Driver Monitoring System Using Computer Vision for Real-Time Detection of Fatigue, Distraction and Emotion via Facial Landmarks and Deep Learning
Round 1
Reviewer 1 Report
Comments and Suggestions for Authors-
The demographic and driving profiles of the 27 participants (e.g., age, gender, driving experience, cultural background) are not reported. This omission limits the generalizability of the findings regarding emotion recognition and behavior detection, as these factors can significantly influence facial expressiveness and behavior patterns. Please include a summary table of participant characteristics.
-
The emotion recognition model was trained on the RAF-DB dataset, which contains exaggerated expressions of fear. This does not align with the subtle, often suppressed expressions likely occurring in real driving scenarios, as evidenced by the 0% detection rate for fear. Direct application without domain adaptation or fine-tuning on in-vehicle expression data limits the model's practical utility. Consider using a driving-specific emotion dataset or applying transfer learning techniques.
-
The use of fixed thresholds for EAR (0.23) and MAR does not account for individual anatomical differences (e.g., eye shape, facial structure). This leads to misclassifications, as noted for participants with smaller eyes. Implementing a brief personal calibration phase or adaptive thresholding mechanisms would likely improve robustness and reduce false positives.
-
The distraction detection logic classifies head rotations as distractions without contextual awareness. In normal driving, looking at mirrors or checking traffic signs is essential and safe. Treating all rotations equally will generate false alarms. Integrating vehicle dynamic data (e.g., steering angle, turn signal status) could help distinguish necessary from unnecessary head movements.
-
The system evaluation employs two distinct datasets: RAF-DB for emotion and the Driver Inattention Detection Dataset for fatigue/distraction. These datasets differ in context, collection environment, and annotation standards. This inconsistency makes it difficult to assess the integrated system's performance cohesively. A unified evaluation framework on a consistent dataset is needed.
-
Conducting some tests outdoors with variable lighting conditions introduces an uncontrolled variable that negatively impacts the stability of facial landmark detection (a core component for EAR, MAR, and pose). The results in these conditions may not reflect the system's reliable performance. Lighting conditions should be controlled or systematically varied and reported.
-
The hardware specifications of the camera used for data capture (model, resolution, frame rate) are not provided. This lack of detail hinders the reproducibility of the experiments. Please specify the acquisition setup to allow for replication and comparison.
-
The validation was conducted in short-duration simulated or static settings. The system's performance under prolonged, real-world driving conditions—where fatigue accumulates and distraction patterns evolve—remains unverified. Long-term testing in actual driving scenarios is crucial to assess practical endurance and reliability.
-
While a 100% accuracy rate is reported for distraction detection, the tested scenarios appear limited to deliberate gaze deviations (left, right, up, down). It is unclear if common, more nuanced distracting activities (e.g., mobile phone use, eating, conversing with passengers) were included. The claim of perfect detection should be qualified, and the scope of tested distractions explicitly defined.
-
The study lacks a comparative analysis with state-of-the-art baseline methods or alternative architectures under the same experimental conditions (e.g., using the same subset of data or metrics). While related works are cited, a direct quantitative comparison is absent, making it difficult to gauge the relative advancement of the proposed multi-task system over single-task alternatives.
Author Response
Please see the attachment.
Author Response File:
Author Response.pdf
Reviewer 2 Report
Comments and Suggestions for AuthorsAuthors are requested to review their proposal in cases where the eyes are small, as in some cases this led to errors in the EAR estimation.

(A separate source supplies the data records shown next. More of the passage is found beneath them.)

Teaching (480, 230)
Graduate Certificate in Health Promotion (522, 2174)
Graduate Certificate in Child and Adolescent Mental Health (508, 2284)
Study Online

Review the EAR, MAR, and pitch values in the proposal, as the use of constant values creates limitations in the proposal.
Authors should review the MAR metric, as it may lead to lower accuracy.
Why photographs with low light?
Authors should review sudden changes in brightness, as this affects the proposal and could generate false positives.
Authors should review the recognition positions to make the proposal more efficient.
Authors should review the frame capture in relation to the focus so that it is the same in the frame-by-frame capture and does not discard temporary values.
Authors should review the analysis of micro-expressions.
Author Response
Please see the attachment.
Author Response File:
Author Response.pdf
Round 2
Reviewer 1 Report
Comments and Suggestions for AuthorsI believe the authors have addressed my concerns
Reviewer 2 Report
Comments and Suggestions for AuthorsThe authors explain and develop each of the observations.